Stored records
* * * * * * * * *
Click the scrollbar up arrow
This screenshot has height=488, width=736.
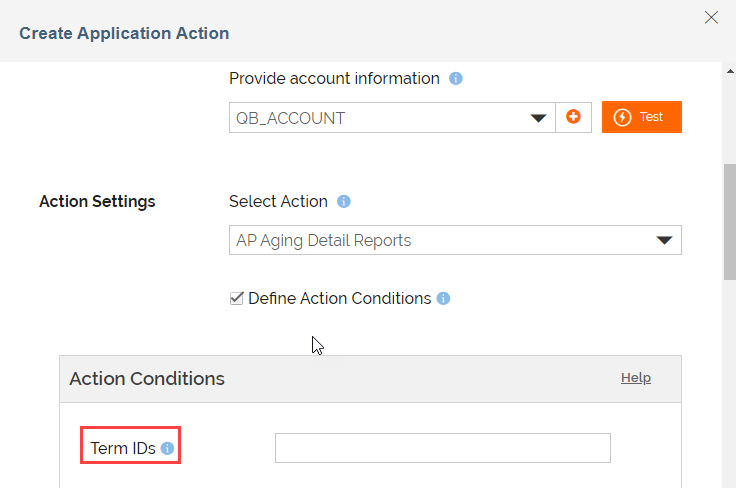point(729,70)
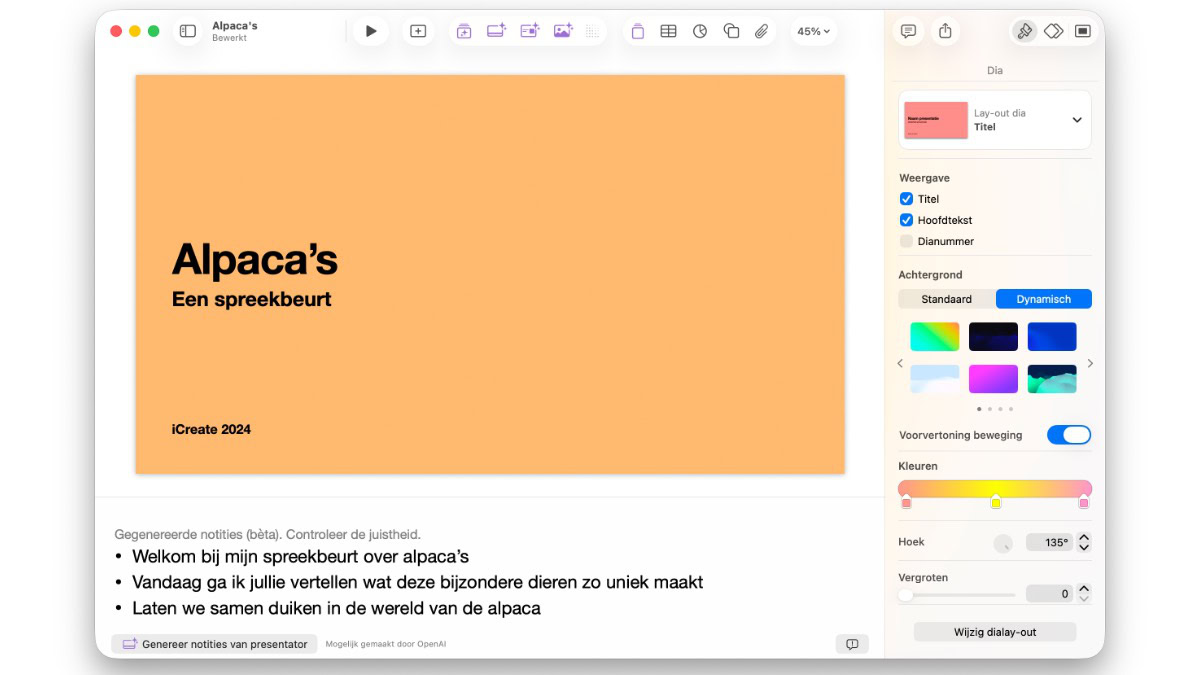
Task: Open the Share icon
Action: click(x=945, y=31)
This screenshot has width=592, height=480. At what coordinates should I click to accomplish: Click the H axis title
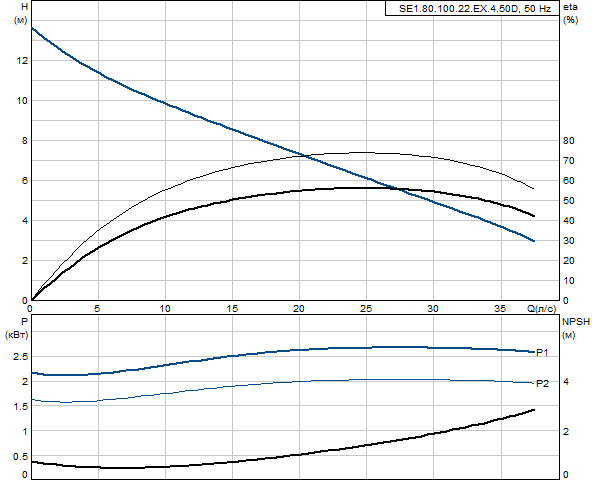25,7
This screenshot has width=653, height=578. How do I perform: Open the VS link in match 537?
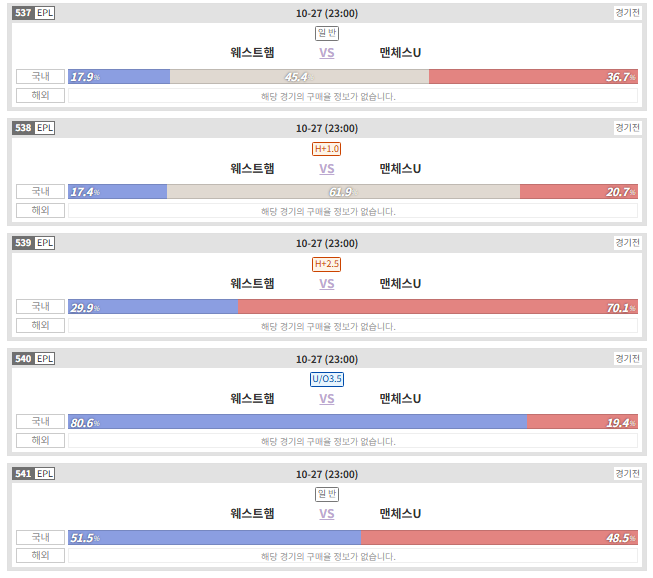coord(327,53)
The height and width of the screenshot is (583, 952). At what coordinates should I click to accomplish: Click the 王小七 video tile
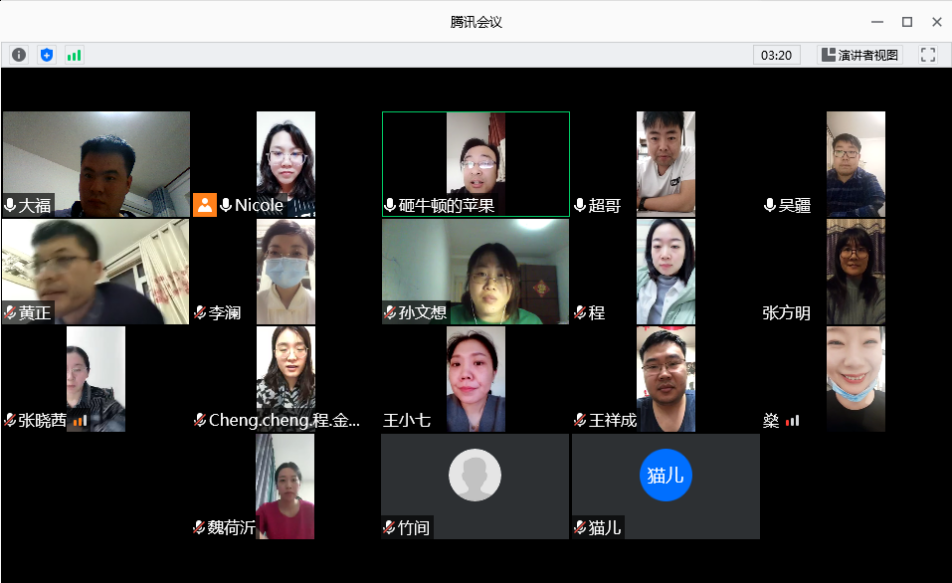point(475,379)
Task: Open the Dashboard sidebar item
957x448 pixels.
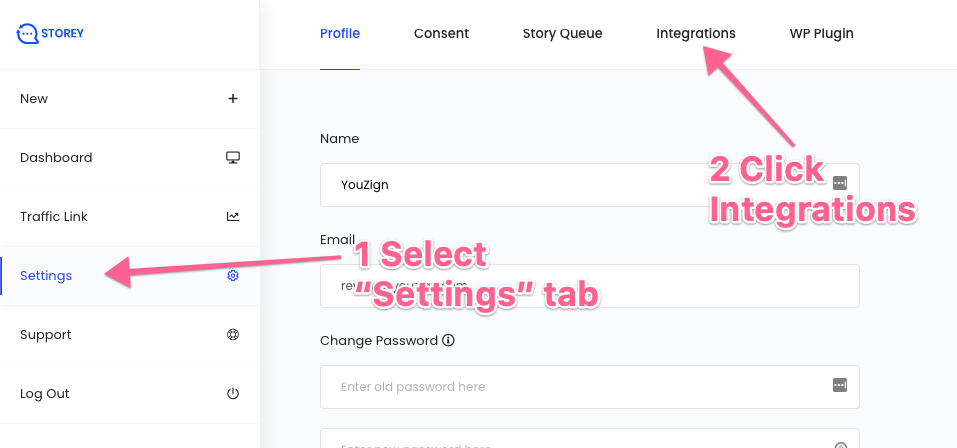Action: click(56, 157)
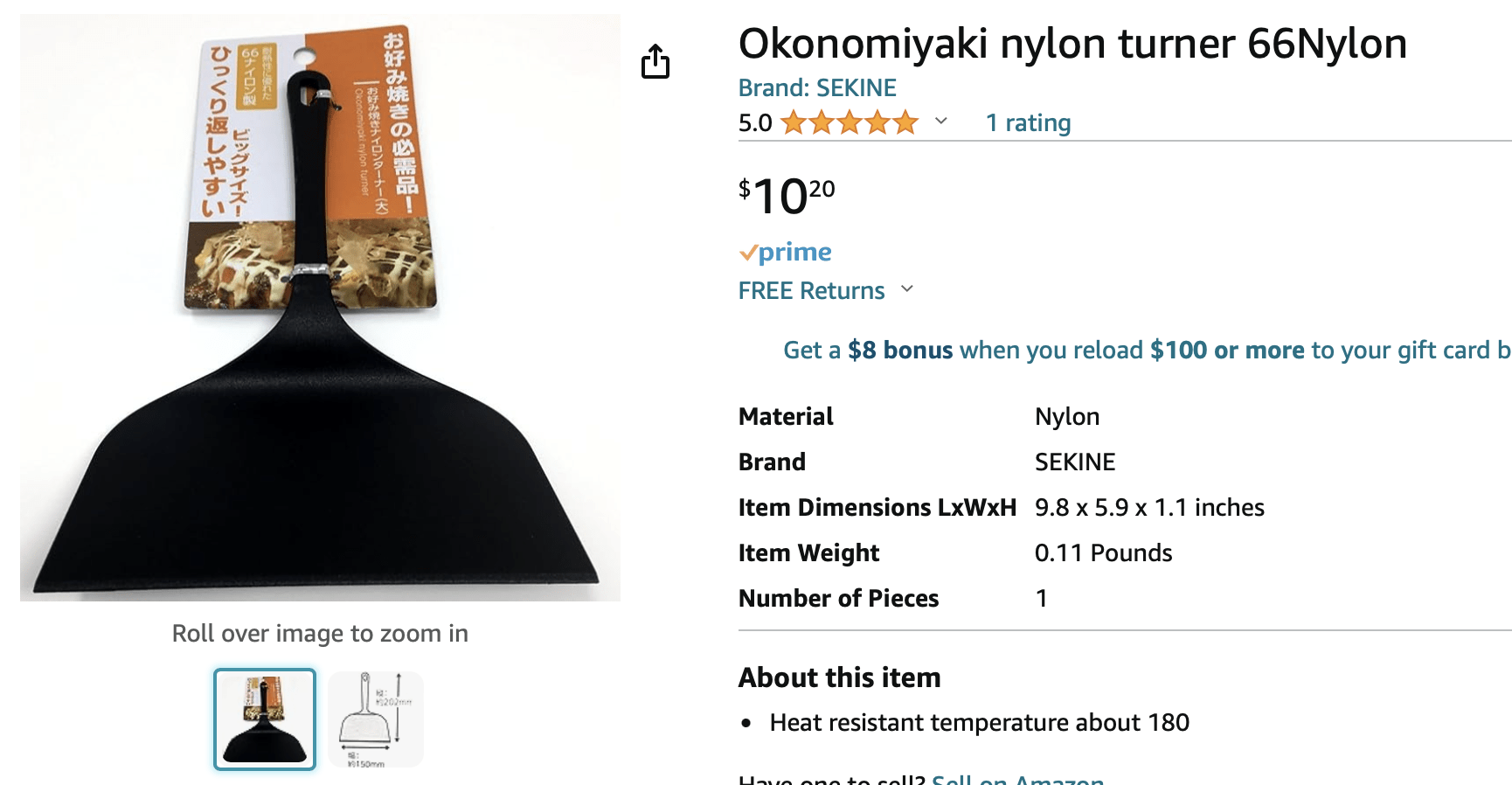This screenshot has width=1512, height=785.
Task: Click the 5.0 rating score number
Action: coord(755,122)
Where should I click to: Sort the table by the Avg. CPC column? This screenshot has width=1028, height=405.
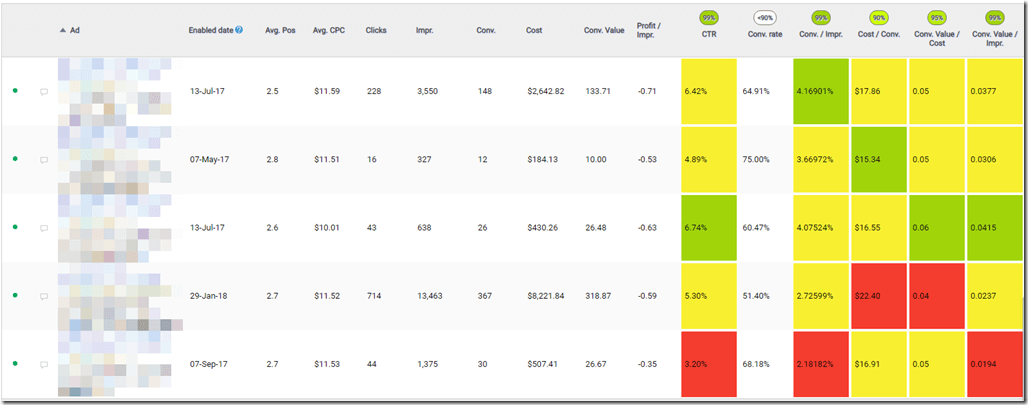coord(328,30)
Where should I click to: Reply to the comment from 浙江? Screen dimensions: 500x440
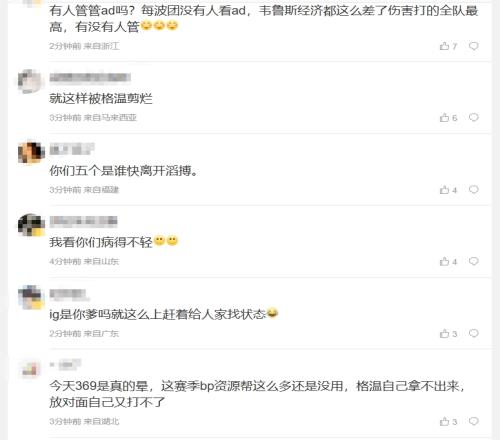click(474, 46)
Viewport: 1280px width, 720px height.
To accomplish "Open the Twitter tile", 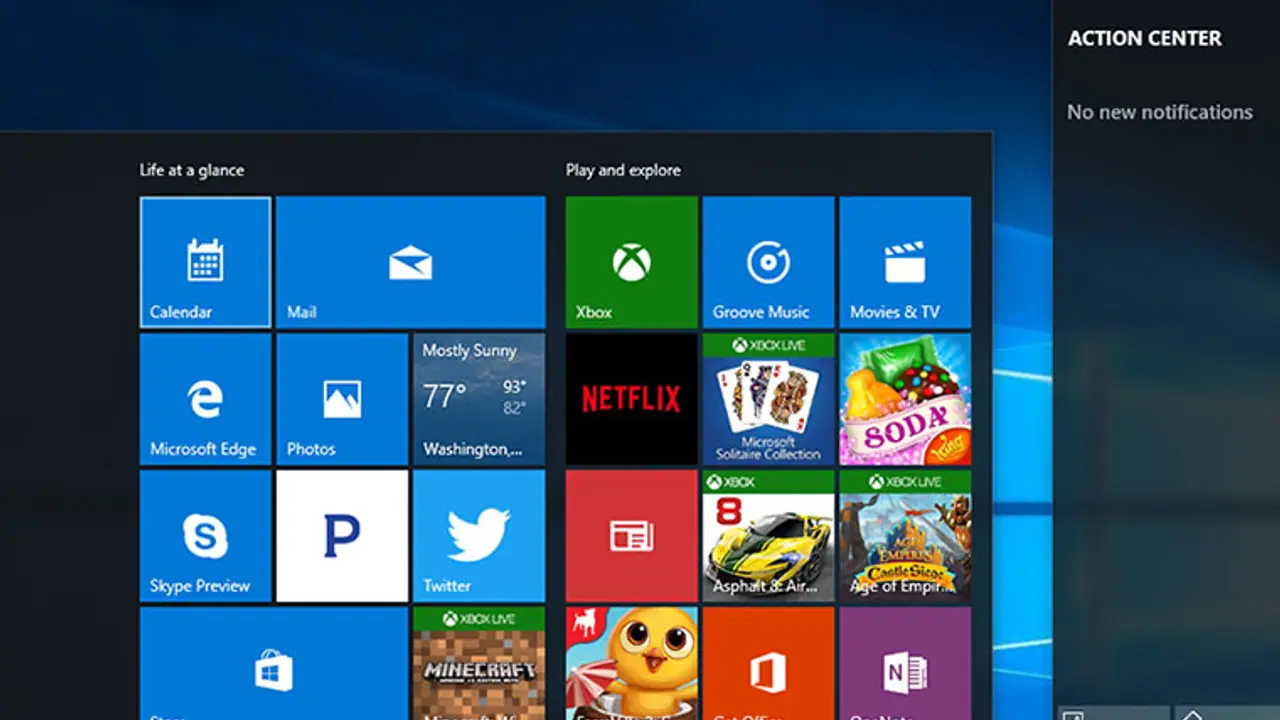I will pyautogui.click(x=479, y=536).
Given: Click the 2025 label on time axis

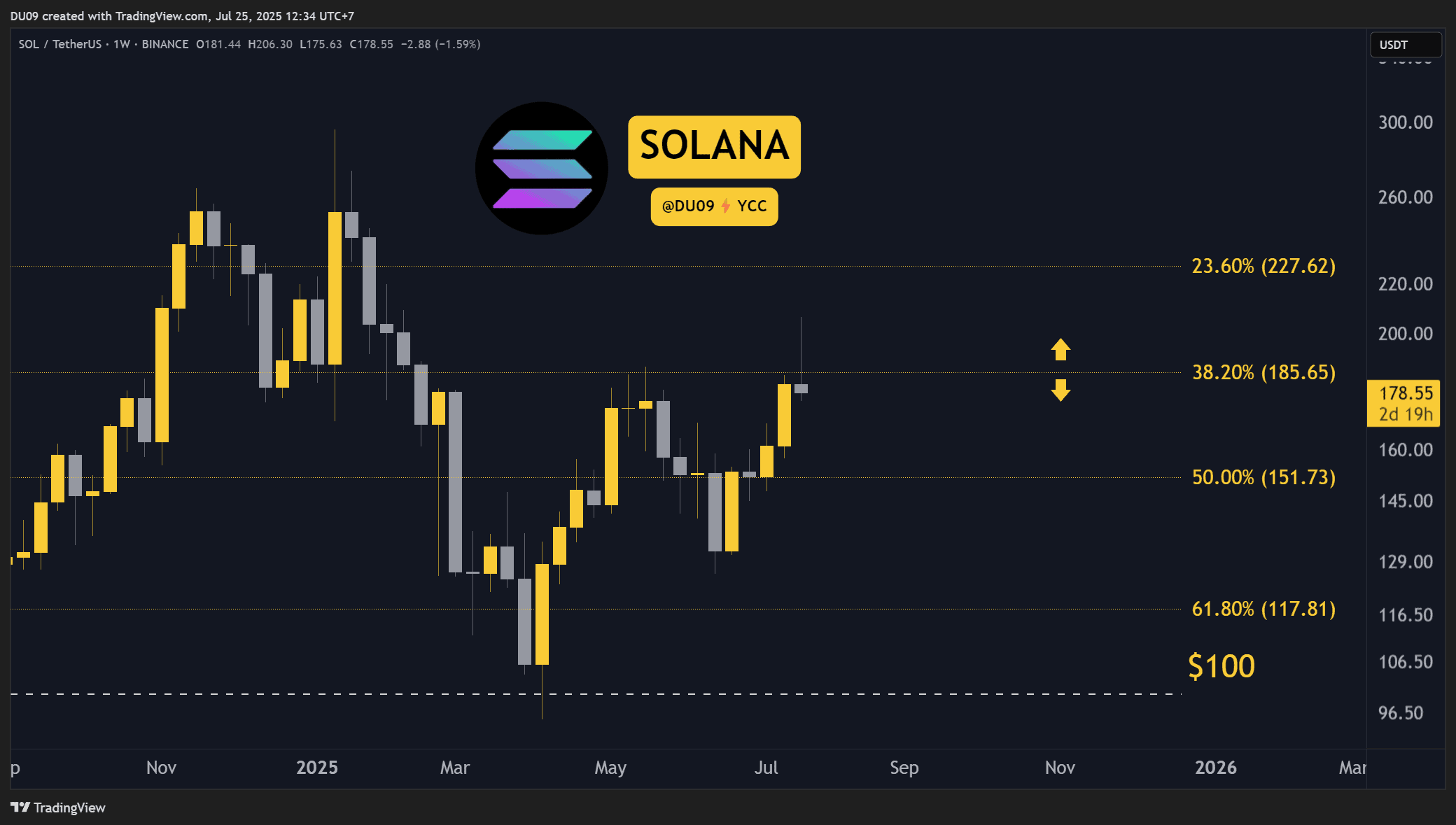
* * * * * * * * *
# [Problem]
All lines from the start of the entries through the one with "Task: Open the Dashboard sidebar item" are to be output exactly; omit the pictures.

# [Output below]
Click the scrollbar up arrow
This screenshot has height=488, width=736.
point(729,70)
Task: Open the Share icon
Action: click(x=945, y=31)
This screenshot has width=592, height=480. At what coordinates should I click to accomplish: Click the H axis title
25,7
This screenshot has width=653, height=578. How do I perform: Open the VS link in match 537?
coord(327,53)
The height and width of the screenshot is (583, 952). At what coordinates should I click to accomplish: Click the 王小七 video tile
point(475,379)
Task: Open the Dashboard sidebar item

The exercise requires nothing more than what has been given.